Outmoded technology aids new research on Delaware Bay

Some days cutting-edge research, in order to move forward, needs a little blast from the past.

Penn State oceanographer Ray Najjar studies estuaries: coastal waters that mingle salt water with fresh, and are home to rich and complex ecosystems. In particular, he's interested in how these vital bodies may be impacted by climate change.

After years of focus on the Chesapeake Bay, the largest estuary in the United States, Najjar recently turned his attention to the neighboring Delaware Bay, and to possible changes in its salinity, which could have significant impacts on marine species and humans alike.

Predicting the future requires looking carefully at history. Some of the data Najjar needed to establish long-term trends for salinity were available online in routine water-quality records kept by the U.S. Geological Survey. For the rest, he turned to records gathered since the 1950s by Rutgers University scientists tracking the health of the bay's oyster beds.

When Najjar asked his colleagues at Rutgers for the oyster bed data, they were happy to oblige. "There was only one problem," he says, reaching for a cardboard box on a shelf in his office. The box sent from New Jersey is chock full of manila-colored computer punchcards.

Now it takes a certain maturity, shall we say, to remember this, but from the early 1960s to the mid-'80s, fat stacks of these cards were piled up everywhere, teetering on the edges of filing cabinets and bundled with red rubber bands.
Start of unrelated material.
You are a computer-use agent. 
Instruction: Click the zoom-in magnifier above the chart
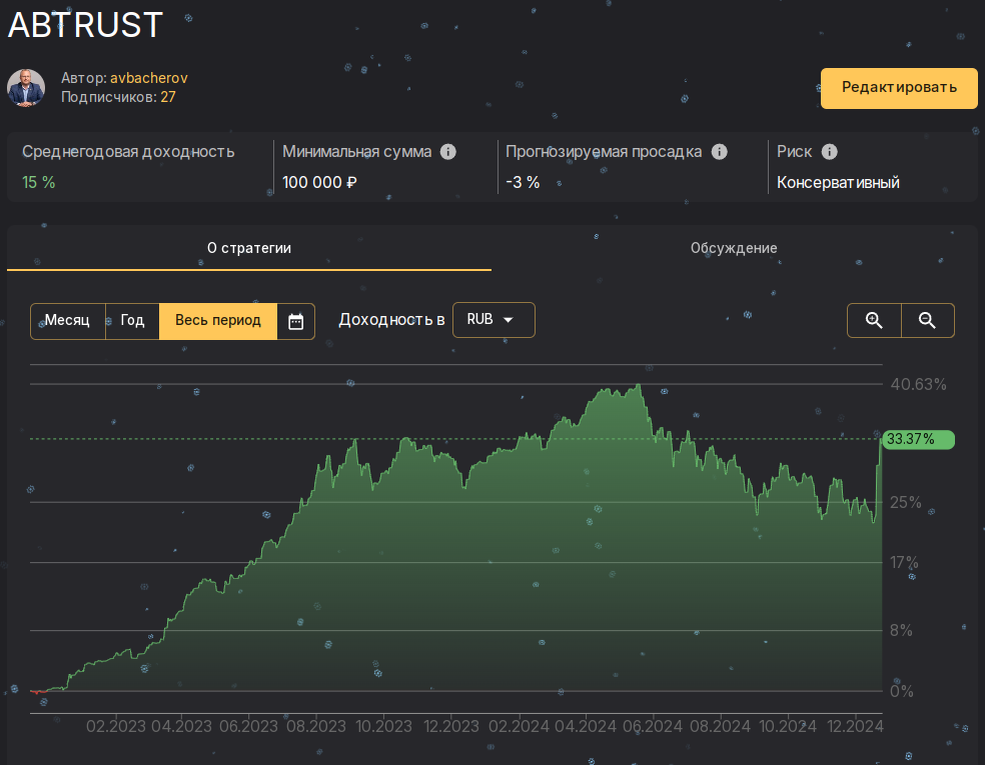(874, 320)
They were the standard currency for programming and data sets alike, feeding endlessly through gigantic, whirring mainframe computers. ("That was before my time," Najjar admits, "but just.")
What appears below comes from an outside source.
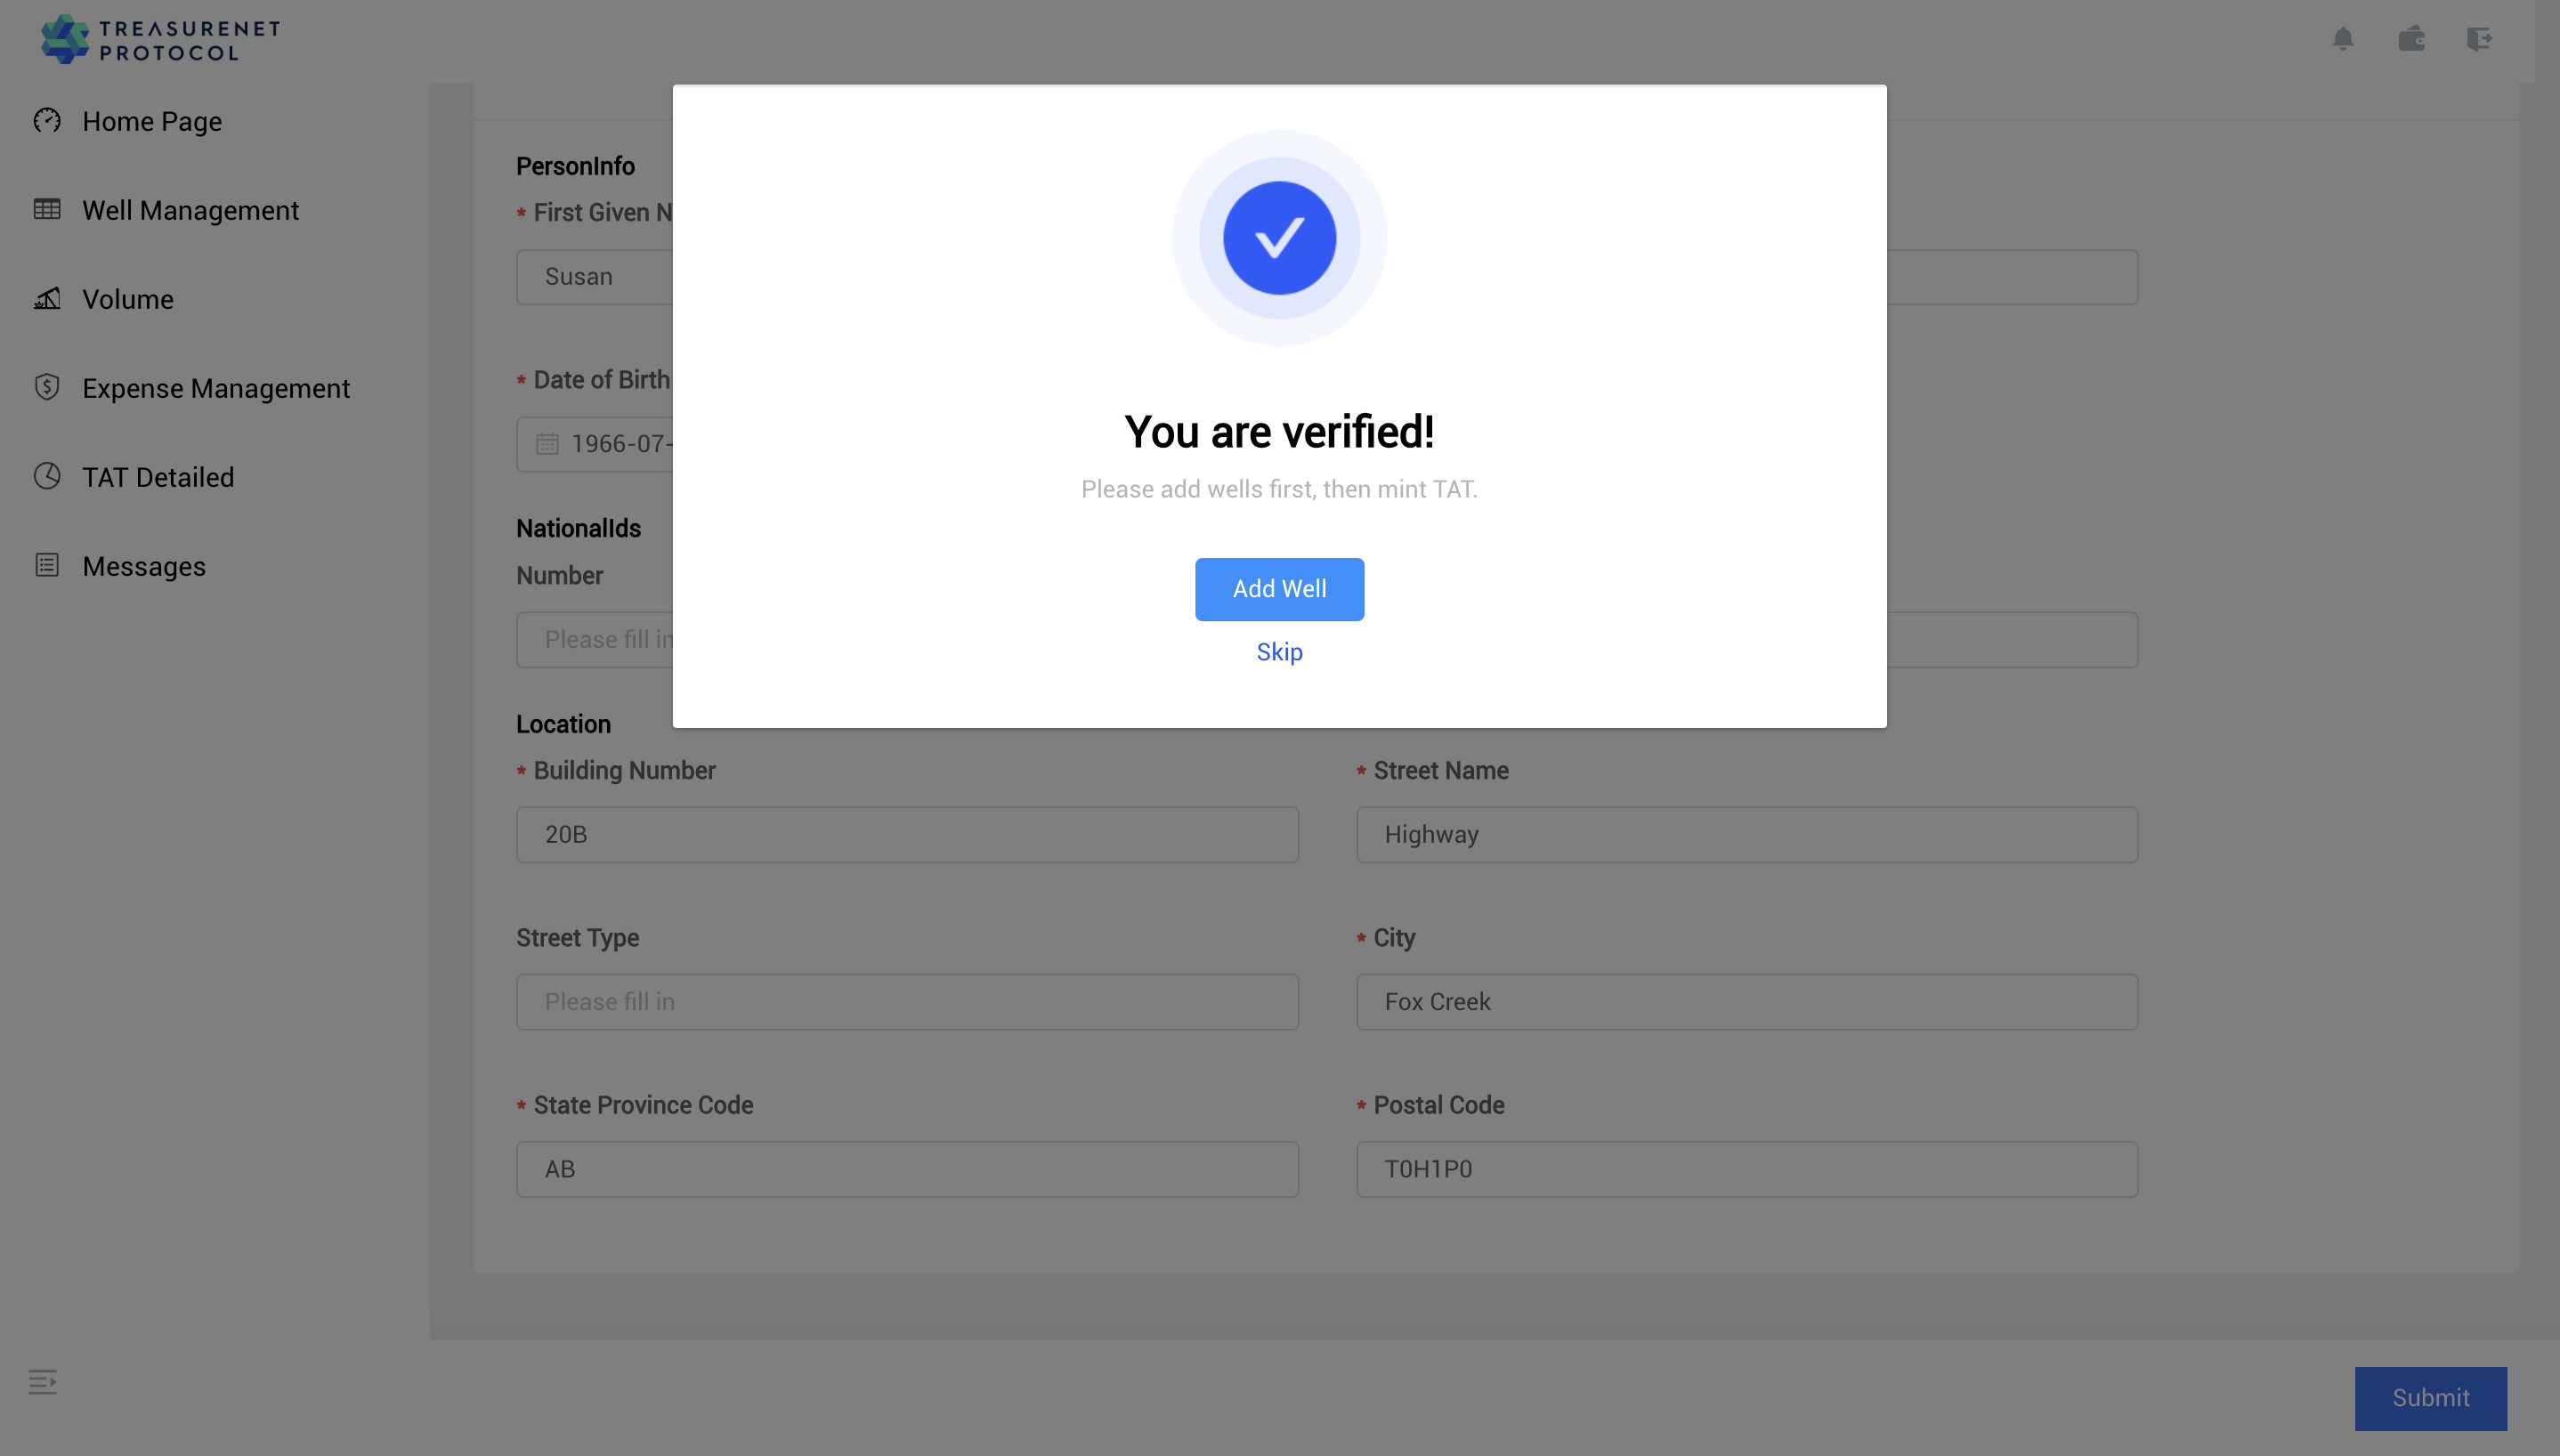
Task: Click the Postal Code input field
Action: 1746,1169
Ray Najjar-punched cards 102

Ray Najjar, professor of meteorology, displays some of the punchcards that programmer Mike Loewen helped him to decipher. 

Image: Patrick Mansell

For today's desk-top jockeys, however, punchcard data might just as well be spelled out in Etruscan. "I had no way to read it," Najjar says. Undeterred, he mentioned the problem to Penn State IT guru Jim Leous, who in turn put him in touch with veteran programmer Mike Loewen.

By day, Loewen writes stingy (that's a compliment) code for Penn State's vast wage-payroll system. At night, however, with the only somewhat grudging acquiescence of his wife, he collects and refurbishes vintage computers. Loewen, who learned FORTRAN in high school in the 1970s, is "especially interested in 8-bit CP/M systems from the 1980s, before the IBM PC, but I'm also interested in other technologies."

Is he ever. His collection, catalogued on a nest of websites, includes several HP minis, a brace of Kaypro portables, an Osborne Vixen, and a whole slew of Tandy TRS-80s, among a score of other working specimens. "My wife is okay with it as long as it doesn't wind up in the living room," Loewen says. She can't really complain about the cost, anyway: He bankrolls his hobby playing trombone, tuba, and euphonium ("and trumpet, if pressed") in local and regional musical ensembles.

When Najjar came calling, Loewen had just the ticket: A fully functioning Documation M1000L tabletop card reader he had purchased on eBay. It had last been used to count election ballots in Harris County, Texas, he says, "and has the chads to prove it."

By itself this chunk of hardware would have been of little use, but Loewen had also built, from a fellow hobbyist's design, a USB interface that allows programs to read cards in a Windows environment. "So I got together with Ray and we spent an hour and a half running these cards through the reader," he recalls.

Some cards were warped, so they had to be fed in small batches. A few were simply unreadable, Loewen reports, " but I have an IBM keypunch as well [circa 1971], so we just repunched them." They checked the readout against entries the Rutgers researchers had kept in an old logbook.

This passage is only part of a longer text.